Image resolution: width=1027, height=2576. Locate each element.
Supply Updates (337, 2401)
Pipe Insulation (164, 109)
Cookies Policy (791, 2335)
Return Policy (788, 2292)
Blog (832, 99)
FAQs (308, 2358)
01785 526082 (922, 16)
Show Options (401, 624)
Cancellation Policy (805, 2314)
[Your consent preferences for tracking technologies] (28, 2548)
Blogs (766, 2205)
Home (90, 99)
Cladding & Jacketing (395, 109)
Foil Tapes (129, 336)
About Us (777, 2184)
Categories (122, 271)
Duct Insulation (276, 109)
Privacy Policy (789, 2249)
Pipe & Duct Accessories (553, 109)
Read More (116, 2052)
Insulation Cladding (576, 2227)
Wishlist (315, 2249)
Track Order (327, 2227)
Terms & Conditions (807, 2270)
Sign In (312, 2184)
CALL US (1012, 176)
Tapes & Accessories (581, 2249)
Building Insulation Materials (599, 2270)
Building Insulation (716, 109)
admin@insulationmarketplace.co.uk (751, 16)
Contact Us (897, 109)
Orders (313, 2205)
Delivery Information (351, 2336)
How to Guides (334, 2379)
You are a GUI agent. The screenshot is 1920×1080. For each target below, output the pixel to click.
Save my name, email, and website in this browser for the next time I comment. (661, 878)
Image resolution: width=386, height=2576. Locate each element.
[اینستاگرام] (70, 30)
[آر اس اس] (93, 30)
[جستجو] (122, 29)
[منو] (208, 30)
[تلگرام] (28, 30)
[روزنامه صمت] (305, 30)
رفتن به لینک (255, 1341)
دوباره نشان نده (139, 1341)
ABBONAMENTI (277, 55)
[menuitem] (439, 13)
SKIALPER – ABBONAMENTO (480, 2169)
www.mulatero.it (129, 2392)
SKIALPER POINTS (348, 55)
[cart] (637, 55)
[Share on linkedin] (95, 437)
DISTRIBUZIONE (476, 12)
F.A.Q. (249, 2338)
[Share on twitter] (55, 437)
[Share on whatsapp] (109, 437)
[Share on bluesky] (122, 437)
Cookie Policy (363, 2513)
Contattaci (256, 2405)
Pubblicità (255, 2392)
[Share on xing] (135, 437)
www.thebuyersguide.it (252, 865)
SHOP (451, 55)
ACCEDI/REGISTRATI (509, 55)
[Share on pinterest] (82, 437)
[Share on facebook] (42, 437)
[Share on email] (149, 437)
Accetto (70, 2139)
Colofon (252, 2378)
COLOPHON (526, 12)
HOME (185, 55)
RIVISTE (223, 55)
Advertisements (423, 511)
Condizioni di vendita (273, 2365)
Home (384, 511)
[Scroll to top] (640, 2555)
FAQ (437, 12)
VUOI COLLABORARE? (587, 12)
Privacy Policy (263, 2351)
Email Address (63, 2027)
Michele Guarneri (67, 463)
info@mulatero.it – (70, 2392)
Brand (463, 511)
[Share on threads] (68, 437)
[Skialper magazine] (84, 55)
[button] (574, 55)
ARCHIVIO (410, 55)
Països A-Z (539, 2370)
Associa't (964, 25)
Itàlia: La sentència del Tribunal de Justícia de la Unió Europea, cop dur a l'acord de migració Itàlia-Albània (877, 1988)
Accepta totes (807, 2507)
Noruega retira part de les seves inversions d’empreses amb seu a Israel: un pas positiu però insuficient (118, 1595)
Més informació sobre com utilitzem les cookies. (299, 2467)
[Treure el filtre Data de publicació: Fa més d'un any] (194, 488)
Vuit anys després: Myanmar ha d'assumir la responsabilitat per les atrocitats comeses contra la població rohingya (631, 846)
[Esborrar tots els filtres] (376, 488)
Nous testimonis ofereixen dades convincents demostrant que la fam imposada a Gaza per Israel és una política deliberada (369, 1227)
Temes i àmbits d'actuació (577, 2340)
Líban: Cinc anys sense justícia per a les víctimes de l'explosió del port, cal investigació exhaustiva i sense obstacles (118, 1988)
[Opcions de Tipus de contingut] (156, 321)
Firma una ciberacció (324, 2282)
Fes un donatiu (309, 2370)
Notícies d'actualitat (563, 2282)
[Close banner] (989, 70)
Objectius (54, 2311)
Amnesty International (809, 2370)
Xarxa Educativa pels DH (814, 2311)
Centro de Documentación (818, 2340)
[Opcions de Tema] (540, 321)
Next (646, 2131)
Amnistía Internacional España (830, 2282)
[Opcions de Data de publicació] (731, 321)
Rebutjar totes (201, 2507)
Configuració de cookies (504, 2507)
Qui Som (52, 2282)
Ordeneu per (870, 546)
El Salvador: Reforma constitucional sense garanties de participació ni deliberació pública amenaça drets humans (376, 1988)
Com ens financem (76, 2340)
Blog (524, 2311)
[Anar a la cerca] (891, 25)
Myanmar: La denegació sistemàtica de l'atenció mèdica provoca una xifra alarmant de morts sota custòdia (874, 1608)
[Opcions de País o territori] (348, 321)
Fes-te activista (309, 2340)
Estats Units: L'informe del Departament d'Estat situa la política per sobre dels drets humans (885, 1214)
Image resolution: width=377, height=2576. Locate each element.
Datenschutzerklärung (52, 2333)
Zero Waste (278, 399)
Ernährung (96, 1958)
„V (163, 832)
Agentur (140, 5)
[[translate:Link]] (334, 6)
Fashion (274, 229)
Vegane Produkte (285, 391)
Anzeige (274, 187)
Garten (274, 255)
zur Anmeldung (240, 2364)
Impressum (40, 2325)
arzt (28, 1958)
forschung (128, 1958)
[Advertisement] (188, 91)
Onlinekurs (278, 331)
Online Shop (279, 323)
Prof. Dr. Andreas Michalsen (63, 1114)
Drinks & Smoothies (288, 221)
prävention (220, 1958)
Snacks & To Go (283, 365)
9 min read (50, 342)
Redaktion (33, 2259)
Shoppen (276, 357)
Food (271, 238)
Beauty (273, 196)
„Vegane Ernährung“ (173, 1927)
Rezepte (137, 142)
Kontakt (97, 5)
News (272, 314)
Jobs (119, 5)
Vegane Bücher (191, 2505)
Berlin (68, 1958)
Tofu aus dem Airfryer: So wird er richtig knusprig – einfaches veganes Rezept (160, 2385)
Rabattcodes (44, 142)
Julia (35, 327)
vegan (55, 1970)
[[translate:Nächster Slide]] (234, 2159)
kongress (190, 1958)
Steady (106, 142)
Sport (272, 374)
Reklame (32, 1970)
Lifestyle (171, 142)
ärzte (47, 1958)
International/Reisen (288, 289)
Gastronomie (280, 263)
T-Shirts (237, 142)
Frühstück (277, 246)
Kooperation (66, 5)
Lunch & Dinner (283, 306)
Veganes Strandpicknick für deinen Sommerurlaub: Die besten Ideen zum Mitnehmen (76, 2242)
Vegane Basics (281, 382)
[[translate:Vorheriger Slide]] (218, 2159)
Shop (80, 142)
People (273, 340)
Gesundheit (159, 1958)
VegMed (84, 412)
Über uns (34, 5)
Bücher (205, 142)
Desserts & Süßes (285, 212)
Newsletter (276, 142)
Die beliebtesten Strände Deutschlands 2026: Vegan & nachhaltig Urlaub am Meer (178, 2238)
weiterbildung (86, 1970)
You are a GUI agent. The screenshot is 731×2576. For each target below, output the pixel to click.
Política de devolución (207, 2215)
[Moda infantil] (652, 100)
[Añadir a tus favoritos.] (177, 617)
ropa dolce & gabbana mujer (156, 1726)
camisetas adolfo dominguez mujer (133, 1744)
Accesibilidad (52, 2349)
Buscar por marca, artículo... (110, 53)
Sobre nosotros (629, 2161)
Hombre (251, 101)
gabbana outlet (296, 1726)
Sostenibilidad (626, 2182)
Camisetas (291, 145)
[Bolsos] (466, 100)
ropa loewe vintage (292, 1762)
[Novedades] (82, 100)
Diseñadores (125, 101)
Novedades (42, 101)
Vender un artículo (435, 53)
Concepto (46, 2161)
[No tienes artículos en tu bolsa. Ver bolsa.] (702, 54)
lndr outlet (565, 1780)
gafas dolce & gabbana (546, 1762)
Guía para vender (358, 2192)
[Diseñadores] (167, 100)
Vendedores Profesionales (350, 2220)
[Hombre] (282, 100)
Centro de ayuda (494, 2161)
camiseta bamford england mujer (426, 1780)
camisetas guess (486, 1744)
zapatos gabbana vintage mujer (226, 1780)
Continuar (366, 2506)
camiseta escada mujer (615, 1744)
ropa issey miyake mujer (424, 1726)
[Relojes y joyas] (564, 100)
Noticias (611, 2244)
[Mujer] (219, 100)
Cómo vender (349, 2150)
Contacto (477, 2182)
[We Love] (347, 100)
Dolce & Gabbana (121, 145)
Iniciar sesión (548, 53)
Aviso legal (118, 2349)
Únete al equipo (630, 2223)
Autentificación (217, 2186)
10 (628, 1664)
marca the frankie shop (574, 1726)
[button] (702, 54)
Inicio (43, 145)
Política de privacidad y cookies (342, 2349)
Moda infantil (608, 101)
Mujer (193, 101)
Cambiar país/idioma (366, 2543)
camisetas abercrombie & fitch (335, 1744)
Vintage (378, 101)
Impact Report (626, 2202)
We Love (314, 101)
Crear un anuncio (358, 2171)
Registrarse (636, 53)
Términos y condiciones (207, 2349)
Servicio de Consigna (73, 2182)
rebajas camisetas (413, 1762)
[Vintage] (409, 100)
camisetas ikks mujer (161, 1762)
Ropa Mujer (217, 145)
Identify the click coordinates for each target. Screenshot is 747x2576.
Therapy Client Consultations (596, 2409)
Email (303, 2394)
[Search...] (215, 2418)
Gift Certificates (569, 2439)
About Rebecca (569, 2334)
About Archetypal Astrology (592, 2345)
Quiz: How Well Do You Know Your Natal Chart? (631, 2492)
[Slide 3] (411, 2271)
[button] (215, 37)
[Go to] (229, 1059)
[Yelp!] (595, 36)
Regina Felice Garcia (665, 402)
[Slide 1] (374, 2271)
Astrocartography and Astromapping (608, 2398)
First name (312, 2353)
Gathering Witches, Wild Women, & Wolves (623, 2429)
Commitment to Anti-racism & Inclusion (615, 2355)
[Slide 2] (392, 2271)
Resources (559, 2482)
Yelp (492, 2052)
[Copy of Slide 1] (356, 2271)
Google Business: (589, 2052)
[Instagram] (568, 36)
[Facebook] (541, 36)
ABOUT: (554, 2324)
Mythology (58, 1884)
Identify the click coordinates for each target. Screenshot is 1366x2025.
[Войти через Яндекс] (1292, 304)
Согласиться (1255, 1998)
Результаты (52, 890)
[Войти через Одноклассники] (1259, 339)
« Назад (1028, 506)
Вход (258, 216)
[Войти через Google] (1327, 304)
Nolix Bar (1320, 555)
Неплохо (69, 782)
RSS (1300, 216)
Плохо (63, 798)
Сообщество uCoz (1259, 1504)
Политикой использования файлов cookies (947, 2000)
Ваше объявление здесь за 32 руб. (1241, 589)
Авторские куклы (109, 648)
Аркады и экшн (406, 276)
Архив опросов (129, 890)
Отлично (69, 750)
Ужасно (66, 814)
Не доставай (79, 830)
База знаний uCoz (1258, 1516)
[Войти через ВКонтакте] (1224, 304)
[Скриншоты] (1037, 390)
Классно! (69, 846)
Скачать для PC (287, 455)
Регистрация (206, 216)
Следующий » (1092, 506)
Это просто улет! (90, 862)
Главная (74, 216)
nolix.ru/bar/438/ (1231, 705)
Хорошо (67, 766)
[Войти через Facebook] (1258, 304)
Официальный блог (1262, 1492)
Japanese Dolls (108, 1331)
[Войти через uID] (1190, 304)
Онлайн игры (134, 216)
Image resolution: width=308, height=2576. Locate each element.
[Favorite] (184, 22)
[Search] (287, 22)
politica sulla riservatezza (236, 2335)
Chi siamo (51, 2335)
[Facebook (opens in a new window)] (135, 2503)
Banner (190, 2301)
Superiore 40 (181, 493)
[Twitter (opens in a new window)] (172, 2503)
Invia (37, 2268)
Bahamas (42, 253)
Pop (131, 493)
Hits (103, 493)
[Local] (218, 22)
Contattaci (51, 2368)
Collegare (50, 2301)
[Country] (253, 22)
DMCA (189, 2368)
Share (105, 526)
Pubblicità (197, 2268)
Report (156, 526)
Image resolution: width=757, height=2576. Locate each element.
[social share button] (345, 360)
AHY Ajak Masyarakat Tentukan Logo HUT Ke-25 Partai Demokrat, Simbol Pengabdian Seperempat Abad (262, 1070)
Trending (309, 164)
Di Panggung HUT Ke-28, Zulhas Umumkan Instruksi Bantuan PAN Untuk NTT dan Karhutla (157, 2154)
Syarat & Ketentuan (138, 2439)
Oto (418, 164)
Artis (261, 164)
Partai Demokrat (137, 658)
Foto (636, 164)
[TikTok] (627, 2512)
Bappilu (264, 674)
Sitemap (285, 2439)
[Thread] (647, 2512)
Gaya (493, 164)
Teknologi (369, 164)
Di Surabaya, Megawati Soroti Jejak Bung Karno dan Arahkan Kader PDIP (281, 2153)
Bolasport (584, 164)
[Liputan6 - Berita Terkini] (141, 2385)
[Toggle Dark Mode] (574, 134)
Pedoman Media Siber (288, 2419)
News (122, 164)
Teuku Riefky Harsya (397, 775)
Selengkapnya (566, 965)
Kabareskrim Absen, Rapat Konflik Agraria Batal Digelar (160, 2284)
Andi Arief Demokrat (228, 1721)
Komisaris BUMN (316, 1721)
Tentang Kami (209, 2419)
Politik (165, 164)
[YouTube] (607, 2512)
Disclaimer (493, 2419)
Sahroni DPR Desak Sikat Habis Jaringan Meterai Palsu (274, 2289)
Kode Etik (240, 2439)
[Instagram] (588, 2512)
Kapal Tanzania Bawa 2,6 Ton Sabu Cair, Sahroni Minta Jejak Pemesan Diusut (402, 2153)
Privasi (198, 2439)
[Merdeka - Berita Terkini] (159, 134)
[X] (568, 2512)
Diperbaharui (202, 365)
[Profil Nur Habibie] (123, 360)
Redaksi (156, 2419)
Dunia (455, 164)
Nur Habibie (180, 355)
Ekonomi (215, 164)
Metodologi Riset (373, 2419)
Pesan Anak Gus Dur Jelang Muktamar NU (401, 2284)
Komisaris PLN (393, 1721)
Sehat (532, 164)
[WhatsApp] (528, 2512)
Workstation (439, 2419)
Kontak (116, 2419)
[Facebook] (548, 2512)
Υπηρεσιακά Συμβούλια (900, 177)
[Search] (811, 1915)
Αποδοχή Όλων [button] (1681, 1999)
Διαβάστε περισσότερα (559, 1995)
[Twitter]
• • • • •
REQUIREMENT
From the material above, set down exactly the lines between the line holding "[Close banner] (989, 70)" and the line holding "forschung (128, 1958)", inclusive. Include nothing else.

RESPONSE
[Close banner] (989, 70)
Objectius (54, 2311)
Amnesty International (809, 2370)
Xarxa Educativa pels DH (814, 2311)
Centro de Documentación (818, 2340)
[Opcions de Tema] (540, 321)
Next (646, 2131)
Amnistía Internacional España (830, 2282)
[Opcions de Data de publicació] (731, 321)
Rebutjar totes (201, 2507)
Configuració de cookies (504, 2507)
Qui Som (52, 2282)
Ordeneu per (870, 546)
El Salvador: Reforma constitucional sense garanties de participació ni deliberació pública amenaça drets humans (376, 1988)
Com ens financem (76, 2340)
Blog (524, 2311)
[Anar a la cerca] (891, 25)
Myanmar: La denegació sistemàtica de l'atenció mèdica provoca una xifra alarmant de morts sota custòdia (874, 1608)
[Opcions de País o territori] (348, 321)
Fes-te activista (309, 2340)
Estats Units: L'informe del Departament d'Estat situa la política per sobre dels drets humans (885, 1214)
Image resolution: width=377, height=2576. Locate each element.
Datenschutzerklärung (52, 2333)
Zero Waste (278, 399)
Ernährung (96, 1958)
„V (163, 832)
Agentur (140, 5)
[[translate:Link]] (334, 6)
Fashion (274, 229)
Vegane Produkte (285, 391)
Anzeige (274, 187)
Garten (274, 255)
zur Anmeldung (240, 2364)
Impressum (40, 2325)
arzt (28, 1958)
forschung (128, 1958)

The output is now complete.